## Directions
Return all lines below containing the word "agent".

Top of Information supplied

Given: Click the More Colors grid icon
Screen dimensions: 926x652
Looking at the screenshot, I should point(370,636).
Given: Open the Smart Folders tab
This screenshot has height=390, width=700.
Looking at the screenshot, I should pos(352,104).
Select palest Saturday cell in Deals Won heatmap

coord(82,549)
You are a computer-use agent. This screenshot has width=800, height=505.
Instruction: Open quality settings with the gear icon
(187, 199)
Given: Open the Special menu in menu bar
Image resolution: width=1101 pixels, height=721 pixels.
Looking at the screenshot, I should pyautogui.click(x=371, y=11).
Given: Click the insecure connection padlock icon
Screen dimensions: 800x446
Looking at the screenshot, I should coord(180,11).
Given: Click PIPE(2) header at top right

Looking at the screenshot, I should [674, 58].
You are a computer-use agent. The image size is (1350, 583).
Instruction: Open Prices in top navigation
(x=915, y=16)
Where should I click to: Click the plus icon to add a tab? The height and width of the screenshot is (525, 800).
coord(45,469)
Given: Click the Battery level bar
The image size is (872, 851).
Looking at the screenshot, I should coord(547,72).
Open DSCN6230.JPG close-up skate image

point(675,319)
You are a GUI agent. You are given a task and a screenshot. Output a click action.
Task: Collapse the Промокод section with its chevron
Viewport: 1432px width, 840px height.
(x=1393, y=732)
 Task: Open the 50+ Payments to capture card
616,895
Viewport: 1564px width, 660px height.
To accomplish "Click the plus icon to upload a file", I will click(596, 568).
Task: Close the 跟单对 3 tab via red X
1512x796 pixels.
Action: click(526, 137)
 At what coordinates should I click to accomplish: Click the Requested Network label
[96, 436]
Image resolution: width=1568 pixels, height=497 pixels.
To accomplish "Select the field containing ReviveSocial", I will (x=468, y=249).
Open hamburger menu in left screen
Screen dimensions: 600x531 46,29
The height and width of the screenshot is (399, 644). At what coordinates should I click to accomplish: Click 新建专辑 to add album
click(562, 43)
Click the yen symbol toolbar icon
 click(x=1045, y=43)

Bottom of Information supplied

## Response to this exercise
You are a computer-use agent. This screenshot has width=800, height=505.
You are a computer-use agent. The image size is (1350, 583).
You are a GUI agent. You are given a task and a screenshot. Output a click action.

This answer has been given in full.